## Excerpted passage:
────────────────

In the first step, 40 relevant terms in Portuguese about the 2019 European Parliamentary Elections were identified, and then, automatically translated into the 24 official languages of the European Union: Bulgarian, Croatian, Czech, Danish, Dutch, English, Estonian, Finnish, French, German, Greek, Hungarian, Irish, Italian, Latvian, Lithuanian, Maltese, Polish, Portuguese, Romanian, Slovak, Slovenian, Spanish and Swedish. 

These translations were reviewed in collaboration with the Publications Office of the European Union. Besides that, in parallel, a collaborative list was launched to gather contributions of relevant seeds from the international community.

In the second step, the Arquivo.pt team iteratively ran 6 crawls (99 million web files, 4.8 TB) using different configurations and crawling software, to maximize the quality of the collected content. 

The obtained web-data was aggregated into one special collection identified as EAWP23 and became searchable and accessible through Arquivo.pt in July 2020 (https://arquivo.pt/ee2019).

CLEOPATRA project: Cross-lingual Event-centric Open Analytics Research Academy

Daniel Gomes and Diego Alves at presenting at CLEOPATRA final event
Daniel Gomes and Diego Alves at presenting at CLEOPATRA final event

The CLEOPATRA ITN was a Marie Skłodowska-Curie Innovative Training Network aimed to generate ways to better understand the massive digital coverage of major events in Europe over the past decades.

────────────────

## Screen-element location data:
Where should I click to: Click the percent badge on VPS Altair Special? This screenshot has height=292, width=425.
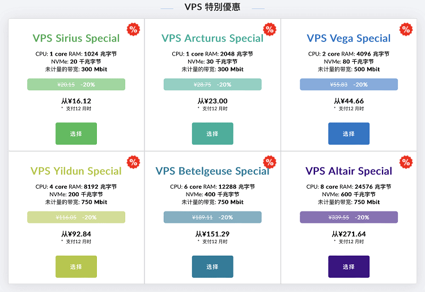406,162
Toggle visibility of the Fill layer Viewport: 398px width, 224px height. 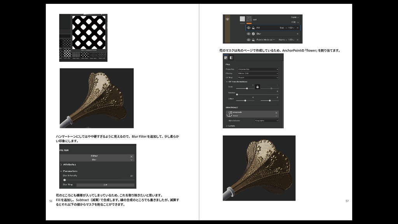pyautogui.click(x=249, y=28)
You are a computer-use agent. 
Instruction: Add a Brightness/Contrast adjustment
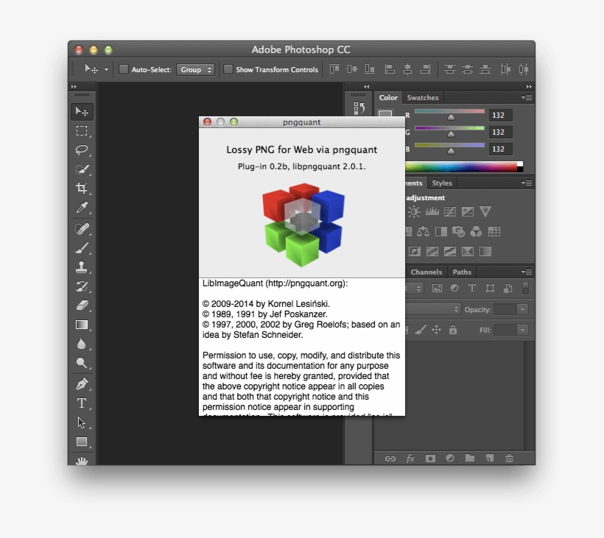coord(415,212)
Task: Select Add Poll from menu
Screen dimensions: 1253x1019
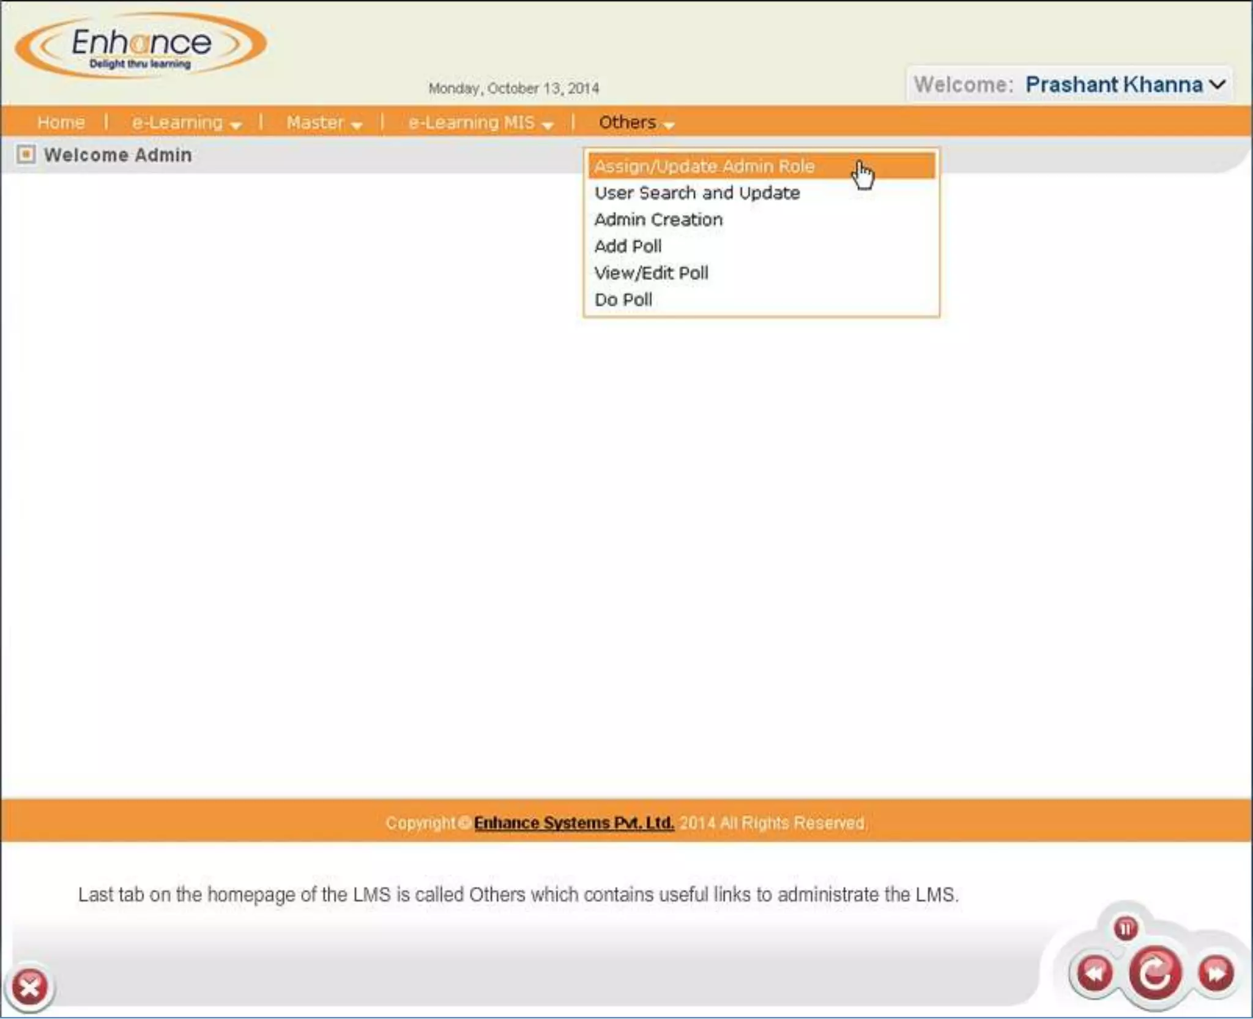Action: pyautogui.click(x=628, y=246)
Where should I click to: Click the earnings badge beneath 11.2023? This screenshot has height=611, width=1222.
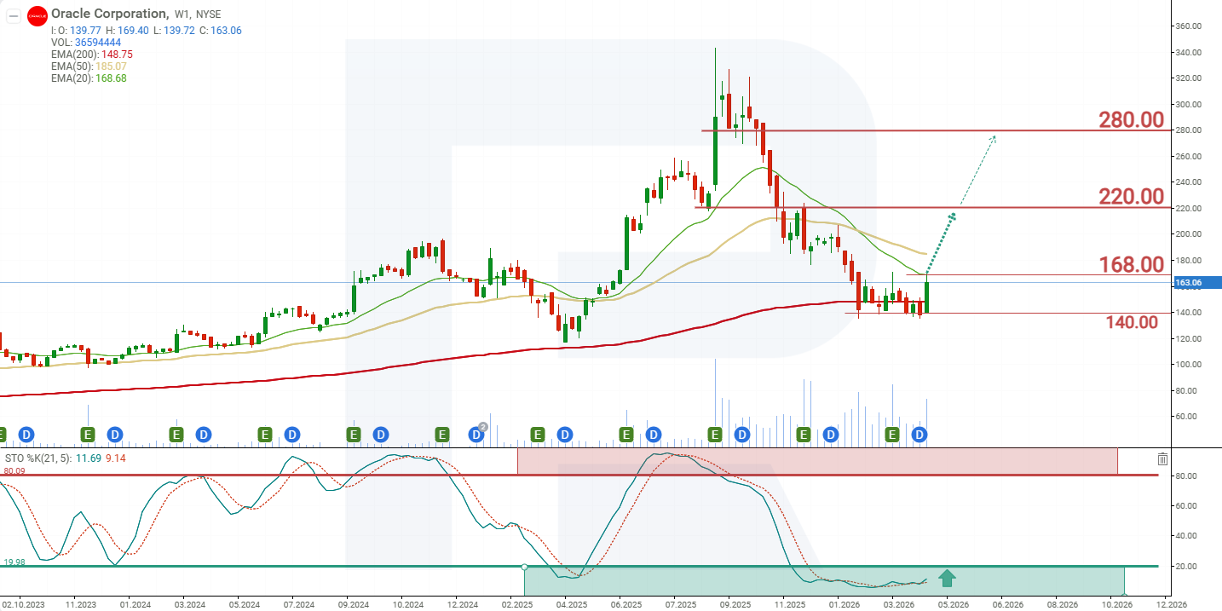pyautogui.click(x=88, y=435)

────────────────

Retype the passage about archiving the 2019 European Parliamentary Elections word for word, starting at "These translations were" and ending at "the collected content.".

## Result of this task:
These translations were reviewed in collaboration with the Publications Office of the European Union. Besides that, in parallel, a collaborative list was launched to gather contributions of relevant seeds from the international community.

In the second step, the Arquivo.pt team iteratively ran 6 crawls (99 million web files, 4.8 TB) using different configurations and crawling software, to maximize the quality of the collected content.